L’intérêt essentiel est l’élaboration d’un plan de sauvegarde élaborée en cours de procédure et de s’en prévaloir après l’ouverture du jugement de sauvegarde.

La procédure ne peut durer que trois mois au cours duquel le projet de plan sauvegarde qui avait été élaboré entre le débiteur et les créanciers peut être adopté s’il obtient l’accord des créanciers représentant les deux tiers des créances.
Ainsi on substitue à l’unanimité la majorité qualifiée des deux tiers.

L’autre différence notable est que les salariés ainsi que les créances alimentaires ne sont pas pris en compte dans un tel accord.

Comme le lecteur l’aura compris, il s’agit d’entreprises qui ont une certaine importance que ce soit tant sur le plan de la masse salariale que du chiffre d’affaires généré et qui peut avoir des conséquences sur de possibles sous-traitants.
D’ailleurs il a été même élaboré une sauvegarde financière accélérée qui n’a pour objectif que les créanciers financiers de l’entreprise.
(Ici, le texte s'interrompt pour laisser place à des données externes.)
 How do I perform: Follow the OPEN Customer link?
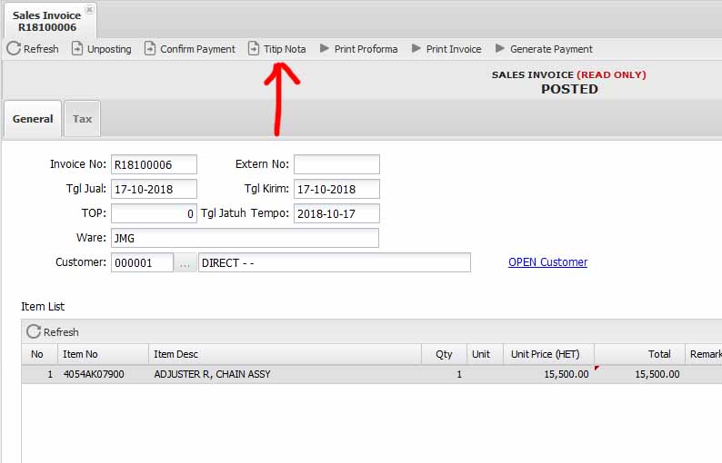pyautogui.click(x=547, y=262)
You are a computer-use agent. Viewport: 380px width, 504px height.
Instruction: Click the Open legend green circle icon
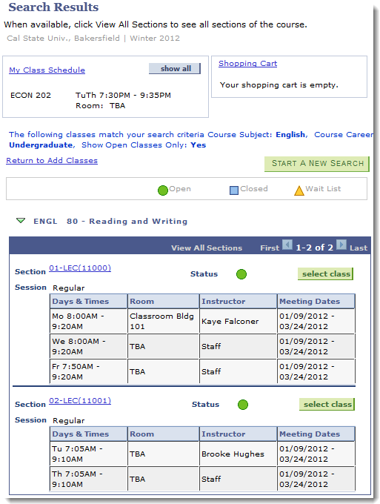click(163, 190)
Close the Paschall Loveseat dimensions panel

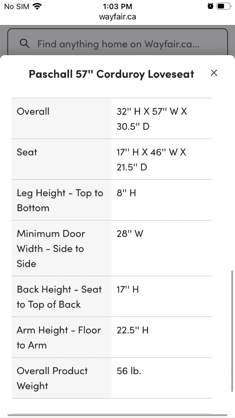(x=214, y=73)
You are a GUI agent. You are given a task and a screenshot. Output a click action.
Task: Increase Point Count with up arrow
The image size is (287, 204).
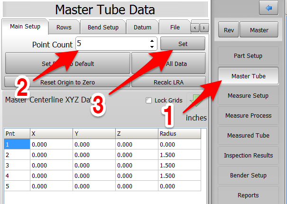[x=152, y=41]
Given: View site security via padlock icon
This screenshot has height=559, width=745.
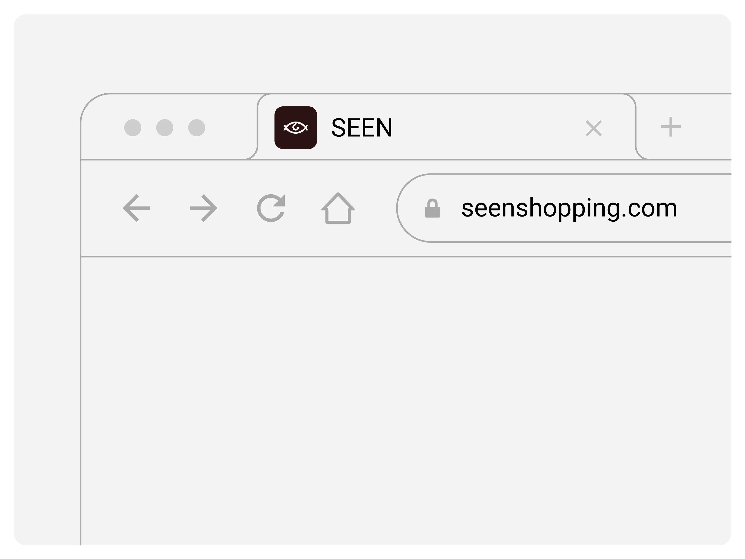Looking at the screenshot, I should 432,208.
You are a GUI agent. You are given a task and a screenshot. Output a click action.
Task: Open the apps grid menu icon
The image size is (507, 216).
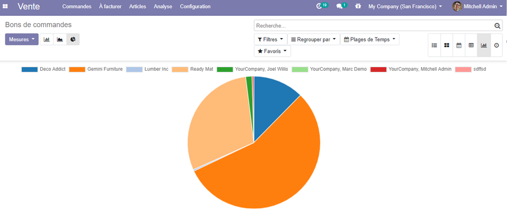pyautogui.click(x=5, y=6)
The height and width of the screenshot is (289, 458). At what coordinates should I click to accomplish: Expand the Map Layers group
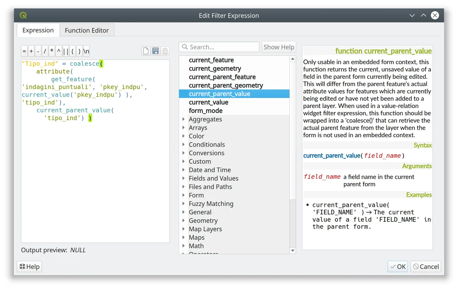[x=184, y=229]
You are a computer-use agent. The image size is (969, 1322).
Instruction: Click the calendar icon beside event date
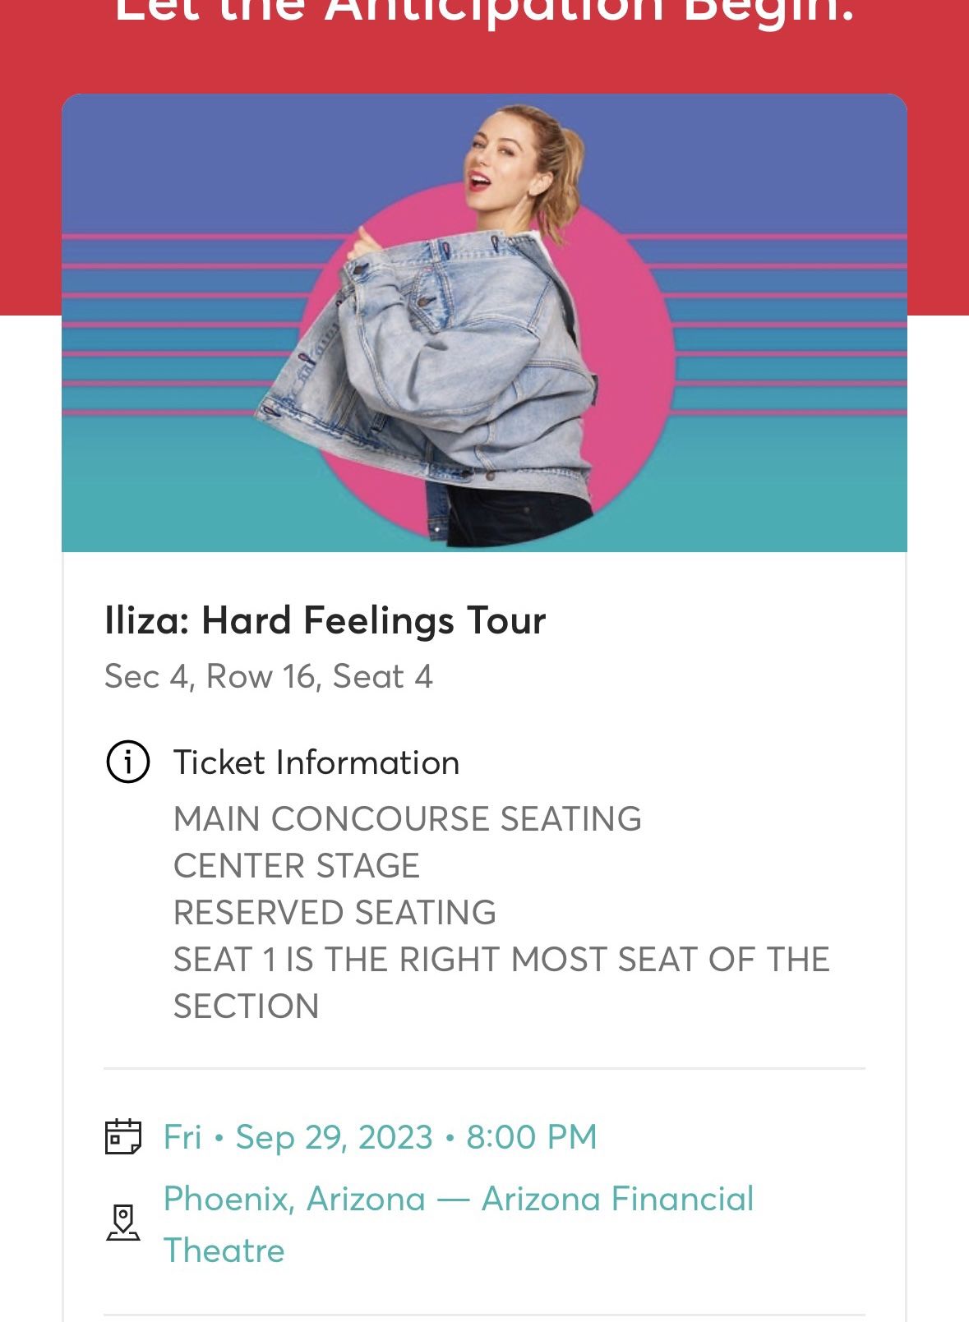click(x=123, y=1137)
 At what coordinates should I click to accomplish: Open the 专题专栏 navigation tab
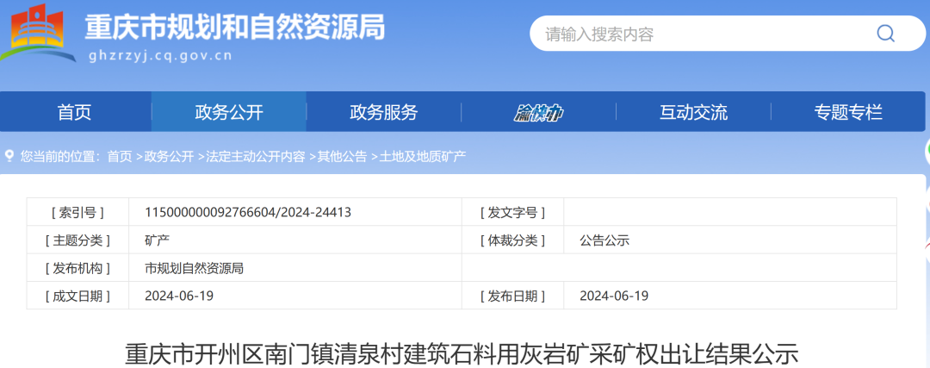848,112
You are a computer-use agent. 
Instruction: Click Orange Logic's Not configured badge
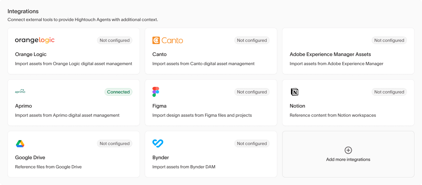[x=114, y=40]
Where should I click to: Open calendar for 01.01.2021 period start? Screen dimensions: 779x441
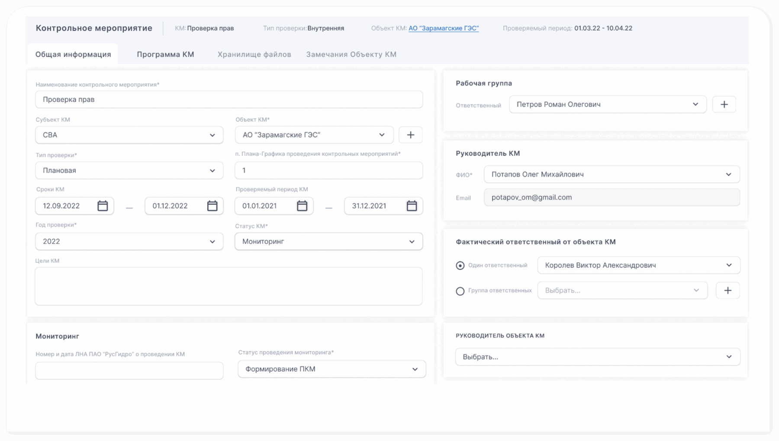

Dans ce cas il s’agit en fait d’entreprises qui sont très endettées auprès de banques et d’établissements bancaires.

Lors de la procédure de conciliation ce sont souvent ces créanciers majoritaires qui ont soutenu l’adoption d’un plan rejeté par des créanciers minoritaires.

C’est une procédure très courte puisque le délai n’est que d’un mois et n’aura d’effet qu’à l’égard des créanciers financiers.